Minnesota high schools might have to curtail dual-credit courses

Proposed changes to the partnerships between Minnesota State Colleges and Universities and public schools could limit students' ability to earn college credits at their high schools.

Proposed changes to the partnerships between Minnesota State Colleges and Universities and public schools could limit students’ ability to earn college credits at their high schools.

MnSCU wants to raise the fees schools pay to offer dual-credit courses and update how educators prove they have the skills needed to teach at the college level. A group of more than 30 school officials, education advocates and civil rights leaders recently wrote to MnSCU Chancellor Steven Rosenstone saying the changes will mean fewer options for students.

These courses allow students to earn high school and college credits at the same time and are increasingly popular, with nearly 25,000 high school students taking them in 2014 - a 23 percent increase over five years.

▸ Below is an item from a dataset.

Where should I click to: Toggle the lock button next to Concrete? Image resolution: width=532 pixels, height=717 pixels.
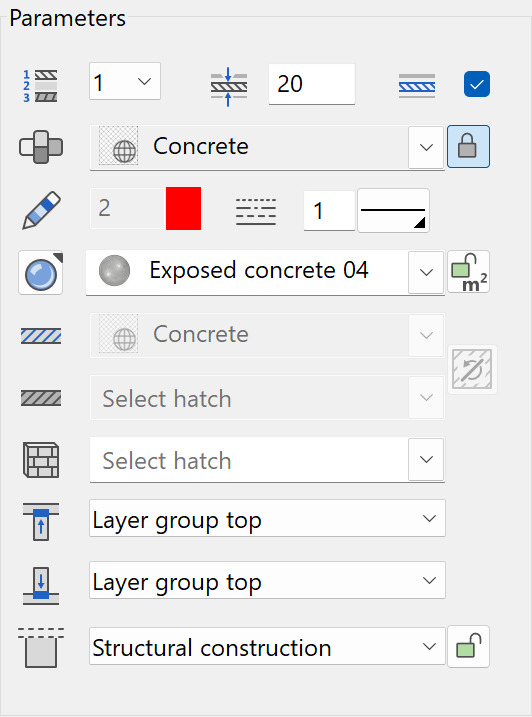point(468,147)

Dual-credit classes also are seen as an important tool to increase the number of Minnesotans who have the postsecondary credentials to meet the workforce needs of the future.

Malik Bush, co-director of the education advocate the Center for School Change, said the proposed changes would disproportionately hurt first-time college students and students of color who already struggle to earn degrees. Research shows students who get an early taste of college are more likely to graduate from high school on time and succeed in college.

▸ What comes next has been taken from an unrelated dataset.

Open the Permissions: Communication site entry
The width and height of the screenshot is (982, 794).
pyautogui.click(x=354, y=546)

“It’s counterproductive and it’s inequitable,” Bush said of the proposed changes. “At the end of the day, it is not the direction MnSCU or the state should be going.”

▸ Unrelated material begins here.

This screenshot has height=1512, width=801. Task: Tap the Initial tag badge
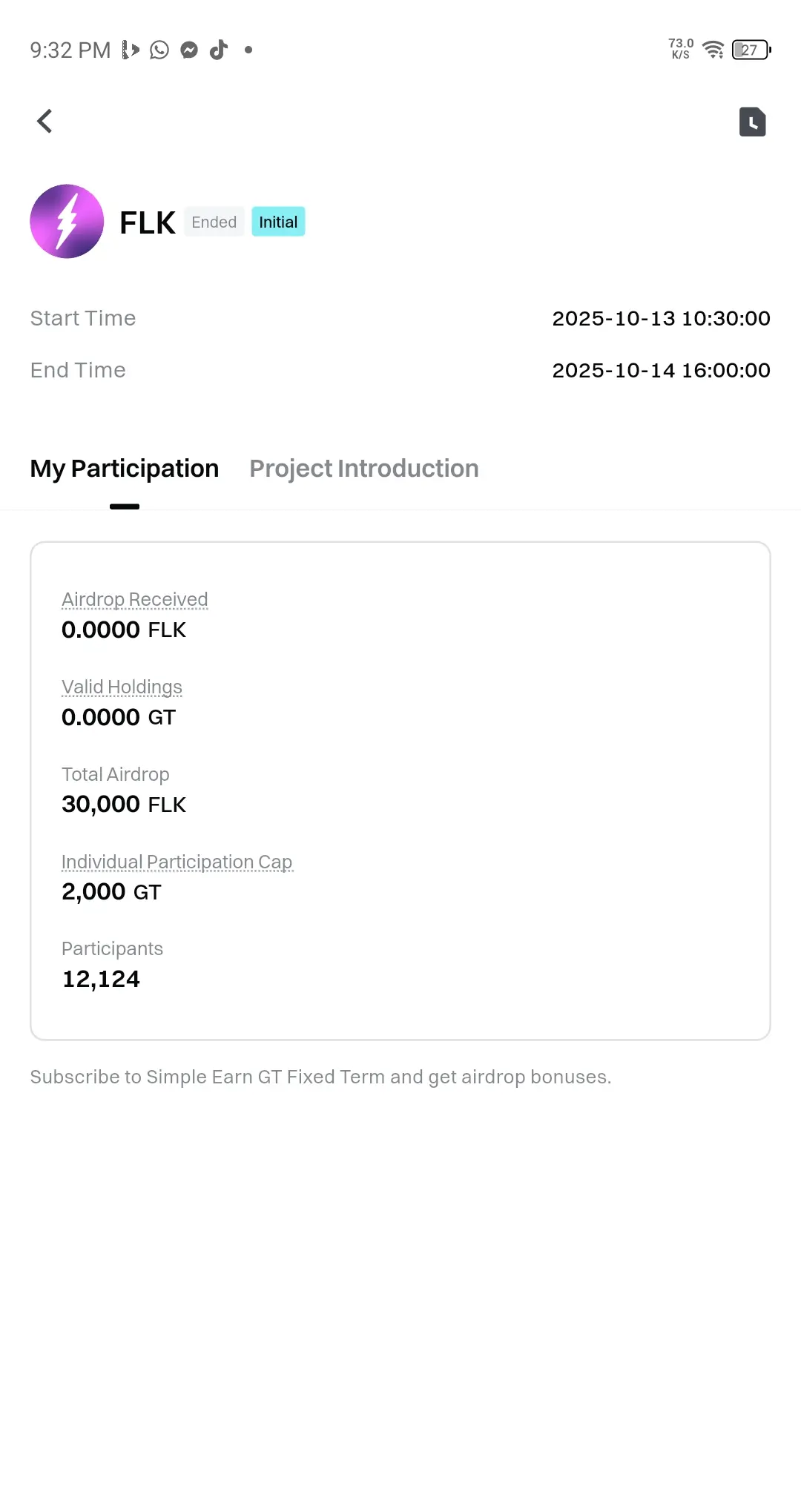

Doug Anderson, a MnSCU spokesman, said colleges and universities that partner with high schools to offer the courses need the fee increase to cover their costs. Fees for dual-credit courses are inconsistent across the state, and MnSCU plans to increase them to $3,000 per course by 2022.

For many schools, that’s double what they pay now.

In a statement, Anderson noted that the proposed fee increase would not result in “a direct cost to students and their families” because students do not pay tuition.


Updates to the credentials instructors need are necessary because of a recent policy update by the Higher Learning Commission, or HLC, which accredits nearly 1,000 colleges and universities in 19 Midwestern states, including 114 in Minnesota.

In the past, a master’s degree in education and other training was often good enough to teach many dual-credit classes, but now the HLC wants instructors to hold a graduate degree in the subject they are teaching or have a master’s degree in another field plus 18 credits in relevant subject matter.

HLC representatives insist the update is only a clarification of long-standing expectations, but the change outraged supporters of dual-credit classes across the Midwest. Last fall, HLC leaders testified before a legislative committee in St. Paul, insisting that educators would have options to demonstrate their skills and have plenty of time to comply.

MnSCU is working to make it as easy as possible for high school instructors to meet the updated standards, Anderson said.


Fred Nolan, executive director of the Minnesota Rural Education Association, has argued the credentialing update could drastically limit the number of outstate educators who can teach dual-credit classes. Nolan says the system MnSCU is creating to help educators demonstrate they have the necessary skills without taking new graduate classes appears to go beyond what HLC requires.

Nolan recently asked MnSCU leaders to slow the new credentialing process and take more input from public school leaders. He also hopes MnSCU will reconsider the proposed fee increase or at least provide a better explanation of why it’s needed.

“The biggest thing is MnSCU continues to work in isolation,” Nolan said. “Our fundamental message is if they want to refer to the K-12 system as their partners, they need to treat it like it is a true partnership.”

State leaders see dual-credit classes as one way to expand college access to more students and reduce student loan debt. In 2014, the majority of Minnesota college graduates had loans to repay with an average debt of $31,579.

Lawmakers included funding increases for dual-credit courses in the current two-year state budget, including money to help instructors meet updated requirements.

Anderson said MnSCU is committed to making college classes accessible to all students. Data shows more than 20,000 students took dual-credit courses through a MnSCU partner in 2014 and 96 percent of those students earned passing grades.